The strengths of this study are its large sample size, scripts and data sharing and self-replications in several clinical and healthy datasets of participants in a broad age range, affirming the overall robustness of the phenomena of fractal cycles. Another strength of this work is its generalizability as it has shown that the studies conducted in different experimental environments (including one study conducted at home) using different EEG devices provide comparable results.

To summarize, the large sample and self-replication performed in this study suggest that the ‘fractal cycle’ is a universal concept that should be extensively studied. Displaying the data in the format of fractal cycles provides an intuitive and biologically plausible way to present whole-night sleep neural activity and also adds some graduality to the purely categorical concept of sleep stages that comprise a hypnogram. In future studies, this graduality might help to illuminate differences in sleep architecture across different species, advance our understanding of the role of sleep in neurocognitive development in infants and adolescents as well as in neurodegenerative processes and other fields of neuroscience.

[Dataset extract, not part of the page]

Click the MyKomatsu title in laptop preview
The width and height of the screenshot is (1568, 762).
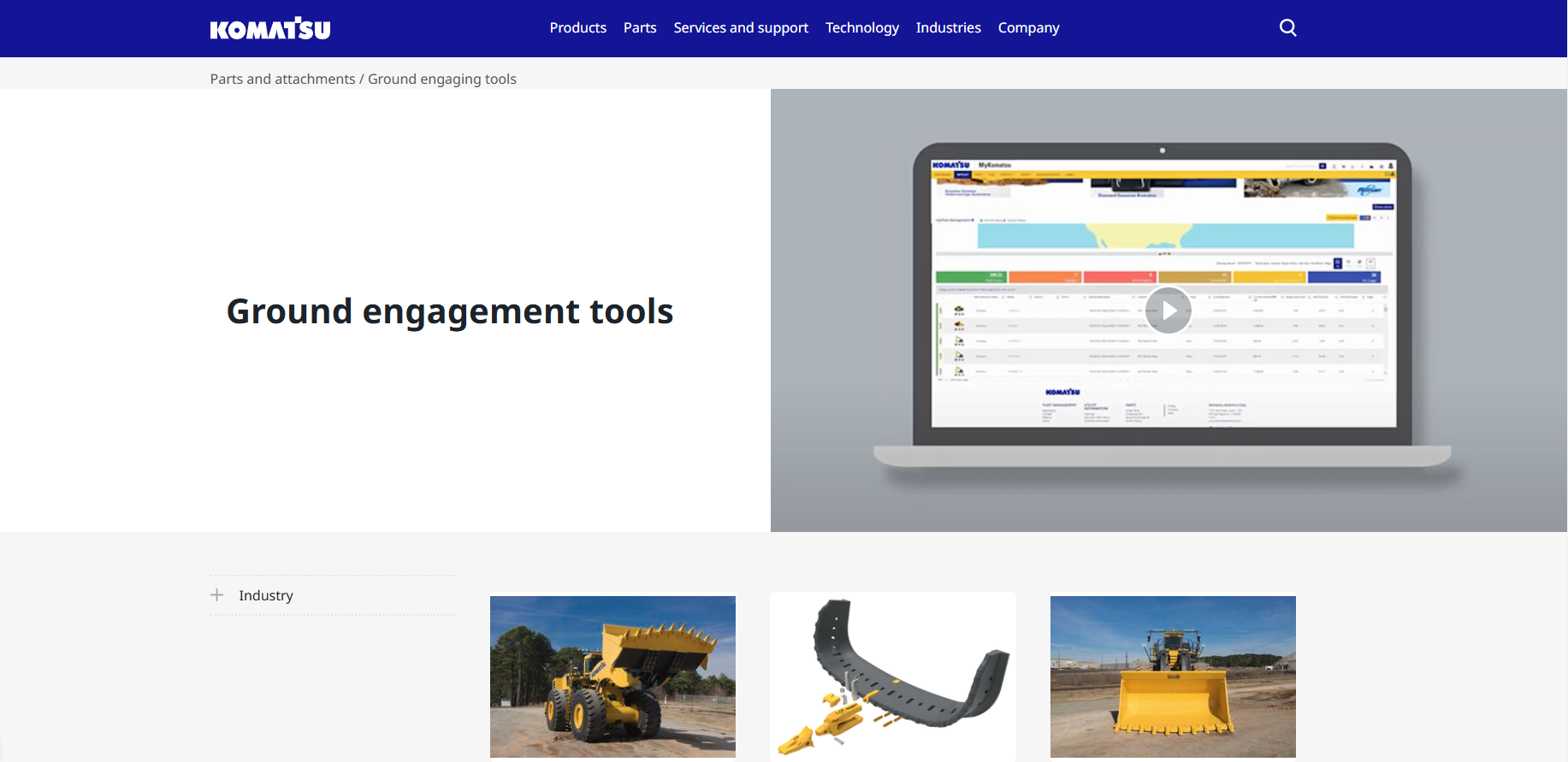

We observed that the slopes of the fractal (aperiodic) spectral power descend and ascend cyclically across a night such that the peaks of the time series of the fractal slopes coincide with REM sleep or sleep lightening while the troughs of these time series coincide with non-REM sleep. Based on this observation, we introduced a new concept of fractal activity-based cycles of sleep or ‘fractal cycles’ for short, defining it as a time interval between two adjacent local peaks of the fractal time series. We have shown that fractal cycles defined by our algorithm largely coincide with classical (non-REM – REM) sleep cycles defined by a hypnogram and replicated our findings in several independently collected healthy and clinical datasets. Moreover, we found that the fractal cycle algorithm reliably detected cycles with skipped REM sleep. In addition, we observed that fractal cycle duration changes as a non-linear function of age, being shorter in children and adolescents compared to young adults as well as in older compared to younger adults. To this end, we conclude that the fractal cycle is an objective, quantifiable and universal concept that could be used to define sleep cycles and display the whole-night sleep neural activity in a more intuitive and biologically plausible way as compared to the conventionally used hypnograms. Having shown that the fractal cycles are prolonged in medicated patients with MDD, we suggest that fractal cycles are a useful tool to study the effects of antidepressants on sleep. Possibly, fractal cycles also will be able to serve as a means to explore sleep architecture alterations in different clinical populations (e.g. to detect REM sleep without atonia) and during neurocognitive development. In summary, this study shows that the fractal cycles of sleep are a promising research tool relevant in health and disease that should be extensively studied.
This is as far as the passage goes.